Soal untuk Dikerjakan -
1/ Ketik ulang bagian artikel tentang perkebunan kelapa sawit, mulai dari "Setiap harinya ia" dan terus sampai "memerlukan banyak air.".
2/ Tuliskan kelanjutan artikel tentang perkebunan kelapa sawit, dimulai setelah kalimat terakhirnya.

Kutipan Dokumen -
──────

- Beranda
- Komunitas
- News
- Citizen Journalism
Perkebunan Kelapa Sawit dan Frekuensi Kepekaan Kita


TS
unafraid
Perkebunan Kelapa Sawit dan Frekuensi Kepekaan Kita

Kelapa sawit merupakan komoditas primadona Indonesia dengan rata-rata produksi mencapai 31 juta ton per tahun. Tingginya permintaan kelapa sawit disebabkan oleh banyaknya manfaat yang dihasilkan.
Terdapat sekitar 163 produk yang dihasilkan oleh CPO (minyak kelapa sawit mentah) dan produk turunannya. Produk yang sering kita temui tersebut antara lain, seperti minyak goreng, biodiesel, sabun, shampoo, dan produk kecantikan lainnya.
Secara garis besar hasil penggunaan kelapa sawit dapat dikelompokkan menjadi tiga, yaitu untuk makanan (oleofood), untuk campuran bahan kimia (oleokimia), dan untuk bahan bakar nabati (biofuel).
Dalam satu dekade terakhir, kelapa sawit dengan segala manfaatnya tidak terlepas dari polemik. Rendahnya tingkat kesejahteraan buruh perkebunan kelapa sawit dan rusaknya lingkungan pasca penanaman kelapa sawit merupakan masalah yang serius.
Buruh perkebunan kelapa sawit
Kondisi buruh perkebunan kelapa sawit kian hari semakin mengkhawatirkan. Bagi mereka yang tidak memiliki tanah, pilihan untuk bertahan hidup ialah bekerja di perkebunan kelapa sawit.
Salah satu narasumber WatchdoC di Desa Sembuluh, Kalimantan Tengah menyebutkan walaupun ia sudah bekerja selama 7 tahun, namun statusnya masih buruh harian lepas (BHL). Dengan status tersebut ia tidak berhak mendapatkan tunjangan beras, jaminan kesehatan, dan hak cuti.
Setiap harinya ia harus berangkat kerja jam 3 pagi dan pulang jam 3 sore. Dalam satu hari kadang ia harus ikut memanen hingga 3 hektar, menupuk sebanyak 12 sak, dan menebas dahan seluas 1 hektar.
Jika semua pekerjaan itu tidak selesai dalam sehari, maka mandor akan memotong upahnya. Upah perhari yang ia dapatkan berkisar Rp 99.000. Jika dipotong ia hanya menerima Rp 25.000-30.000.

Rusaknya Lingkungan
Sudah menjadi rahasia umum bahwa kelapa sawit adalah tanaman monokultur. Dengan sistem budidaya tersebut kelapa sawit cenderung merusak lingkungan karena memerlukan banyak air.

──────

Bahan -
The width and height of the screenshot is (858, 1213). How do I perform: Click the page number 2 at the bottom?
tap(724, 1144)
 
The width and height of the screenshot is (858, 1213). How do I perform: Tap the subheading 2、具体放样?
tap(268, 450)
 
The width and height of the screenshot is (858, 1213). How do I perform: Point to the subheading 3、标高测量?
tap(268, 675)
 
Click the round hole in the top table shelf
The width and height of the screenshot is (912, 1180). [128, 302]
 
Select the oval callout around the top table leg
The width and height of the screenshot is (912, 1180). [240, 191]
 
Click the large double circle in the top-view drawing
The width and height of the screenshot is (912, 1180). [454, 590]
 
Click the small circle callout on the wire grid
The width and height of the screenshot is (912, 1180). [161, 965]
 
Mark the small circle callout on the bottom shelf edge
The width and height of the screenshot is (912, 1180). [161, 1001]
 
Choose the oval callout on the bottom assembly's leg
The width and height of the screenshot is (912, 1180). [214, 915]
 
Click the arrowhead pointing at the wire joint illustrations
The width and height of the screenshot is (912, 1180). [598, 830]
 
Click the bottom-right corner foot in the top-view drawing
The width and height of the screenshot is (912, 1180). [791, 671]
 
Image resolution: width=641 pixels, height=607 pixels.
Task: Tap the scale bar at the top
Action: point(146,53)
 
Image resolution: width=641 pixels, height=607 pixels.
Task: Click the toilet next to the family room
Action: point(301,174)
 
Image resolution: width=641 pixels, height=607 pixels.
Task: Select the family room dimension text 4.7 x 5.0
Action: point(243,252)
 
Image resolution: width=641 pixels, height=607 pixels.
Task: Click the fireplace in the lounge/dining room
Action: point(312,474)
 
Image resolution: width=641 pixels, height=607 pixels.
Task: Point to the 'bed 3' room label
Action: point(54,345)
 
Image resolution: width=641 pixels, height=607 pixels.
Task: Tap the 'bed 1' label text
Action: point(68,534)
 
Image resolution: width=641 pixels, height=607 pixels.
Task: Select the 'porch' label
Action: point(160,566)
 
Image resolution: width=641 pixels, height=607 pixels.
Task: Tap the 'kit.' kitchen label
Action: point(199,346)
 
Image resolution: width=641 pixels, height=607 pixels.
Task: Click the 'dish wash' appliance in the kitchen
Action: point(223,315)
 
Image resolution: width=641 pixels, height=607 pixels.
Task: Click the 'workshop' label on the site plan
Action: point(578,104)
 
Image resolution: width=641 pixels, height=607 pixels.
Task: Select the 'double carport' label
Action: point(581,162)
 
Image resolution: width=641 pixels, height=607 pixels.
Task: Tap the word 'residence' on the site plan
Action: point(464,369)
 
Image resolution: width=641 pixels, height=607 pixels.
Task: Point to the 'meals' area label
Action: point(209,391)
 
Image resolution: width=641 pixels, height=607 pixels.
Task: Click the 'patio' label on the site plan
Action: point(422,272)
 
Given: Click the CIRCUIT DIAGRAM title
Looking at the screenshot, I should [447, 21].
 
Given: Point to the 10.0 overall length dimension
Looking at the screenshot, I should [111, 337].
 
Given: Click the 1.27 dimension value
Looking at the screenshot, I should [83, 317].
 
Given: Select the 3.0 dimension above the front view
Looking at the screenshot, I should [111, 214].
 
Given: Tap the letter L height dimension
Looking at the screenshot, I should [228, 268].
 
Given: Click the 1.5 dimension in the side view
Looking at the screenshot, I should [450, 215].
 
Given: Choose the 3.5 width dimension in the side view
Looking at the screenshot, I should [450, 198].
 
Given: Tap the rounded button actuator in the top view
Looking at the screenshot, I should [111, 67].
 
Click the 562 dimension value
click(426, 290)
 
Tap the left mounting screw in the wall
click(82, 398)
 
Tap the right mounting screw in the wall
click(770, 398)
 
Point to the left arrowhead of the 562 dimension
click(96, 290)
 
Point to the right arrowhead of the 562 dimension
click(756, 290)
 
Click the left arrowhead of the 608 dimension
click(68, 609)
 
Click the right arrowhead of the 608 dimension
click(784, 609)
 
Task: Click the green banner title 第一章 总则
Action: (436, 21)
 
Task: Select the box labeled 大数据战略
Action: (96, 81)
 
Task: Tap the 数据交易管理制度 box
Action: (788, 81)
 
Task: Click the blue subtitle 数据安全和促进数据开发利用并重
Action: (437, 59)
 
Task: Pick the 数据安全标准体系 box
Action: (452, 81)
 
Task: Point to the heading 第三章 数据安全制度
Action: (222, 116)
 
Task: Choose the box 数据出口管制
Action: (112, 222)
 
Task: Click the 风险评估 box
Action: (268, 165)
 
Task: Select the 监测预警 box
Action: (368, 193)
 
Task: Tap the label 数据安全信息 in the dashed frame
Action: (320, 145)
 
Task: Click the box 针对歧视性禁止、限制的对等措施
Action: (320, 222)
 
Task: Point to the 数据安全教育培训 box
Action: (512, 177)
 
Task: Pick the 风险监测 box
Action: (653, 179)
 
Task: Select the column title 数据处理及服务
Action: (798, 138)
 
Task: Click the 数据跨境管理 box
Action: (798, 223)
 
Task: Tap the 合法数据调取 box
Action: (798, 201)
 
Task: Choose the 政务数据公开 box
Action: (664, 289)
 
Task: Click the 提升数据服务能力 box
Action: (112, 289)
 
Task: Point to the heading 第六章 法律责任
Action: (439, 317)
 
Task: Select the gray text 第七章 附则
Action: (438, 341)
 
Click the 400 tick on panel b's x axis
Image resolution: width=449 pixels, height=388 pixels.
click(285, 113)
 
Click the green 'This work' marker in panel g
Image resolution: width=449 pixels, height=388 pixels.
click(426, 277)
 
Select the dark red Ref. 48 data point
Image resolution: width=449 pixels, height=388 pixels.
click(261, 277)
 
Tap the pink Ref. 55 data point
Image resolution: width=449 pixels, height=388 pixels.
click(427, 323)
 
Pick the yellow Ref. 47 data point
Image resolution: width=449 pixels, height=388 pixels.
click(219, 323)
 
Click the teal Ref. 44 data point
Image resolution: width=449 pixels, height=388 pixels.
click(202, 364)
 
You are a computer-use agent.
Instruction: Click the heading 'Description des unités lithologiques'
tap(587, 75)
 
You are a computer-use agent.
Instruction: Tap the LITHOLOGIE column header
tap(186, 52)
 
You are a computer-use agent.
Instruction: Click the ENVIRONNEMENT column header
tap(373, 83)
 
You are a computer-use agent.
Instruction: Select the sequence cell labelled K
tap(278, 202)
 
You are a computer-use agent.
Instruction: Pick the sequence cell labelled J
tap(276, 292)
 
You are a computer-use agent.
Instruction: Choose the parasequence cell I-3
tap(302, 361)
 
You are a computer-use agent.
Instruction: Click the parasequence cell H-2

──────

Jawaban Tiap Soal -
1/
Setiap harinya ia harus berangkat kerja jam 3 pagi dan pulang jam 3 sore. Dalam satu hari kadang ia harus ikut memanen hingga 3 hektar, menupuk sebanyak 12 sak, dan menebas dahan seluas 1 hektar.
Jika semua pekerjaan itu tidak selesai dalam sehari, maka mandor akan memotong upahnya. Upah perhari yang ia dapatkan berkisar Rp 99.000. Jika dipotong ia hanya menerima Rp 25.000-30.000.

Rusaknya Lingkungan
Sudah menjadi rahasia umum bahwa kelapa sawit adalah tanaman monokultur. Dengan sistem budidaya tersebut kelapa sawit cenderung merusak lingkungan karena memerlukan banyak air.

2/
Di mana perkebunan kelapa sawit dikembangkan maka sumber-sumber air akan segera kering. Akan tetapi ketika musim hujan akan segera banjir.
Rusaknya lingkungan akibat dari perkebunan kelapa sawit tidak hanya perihal banjir, namun juga hilangnya habitat flora dan fauna.
Di Desa Paminggiran, Kabupaten Hulu Sungai, Kalimantan Selatan telah hilang habitat ikan papuyuh yang merupakan salah satu ikan khas yang hidup di rawa gambut.
Melihat polemik dari perkebunan kelapa sawit tidak sedikit orang yang turut andil untuk menanggulangi "wadah" tersebut. Seperti halnya Mulyadi Bidau seorang pengurus koperasi kredit yang berdiri sejak 1990 di pedalaman Ketapang, Kalimantan Barat.
Anggotanya kini berjumlah 15.000 orang. Tetapi tidak semua usaha anggotanya diberikan modal pinjaman. Contoh usaha yang tidak layak diberi pinjaman yaitu warung yang menjual minuman beralkohol dan perkebunan kelapa sawit.
Menelisik perkebunan kelapa sawit dengan segala kompleksitasnya, tentu ada harga yang harus kita bayar. Sudah barang tentu harga tersebut sama sekali tidak murah.
Pertanyaannya, siapakah yang harus membayar? Apakah kita pengguna produk turunan sawit? Apakah pemerintah? Atau mungkin, apakah korporasi perkebunan kelapa sawit?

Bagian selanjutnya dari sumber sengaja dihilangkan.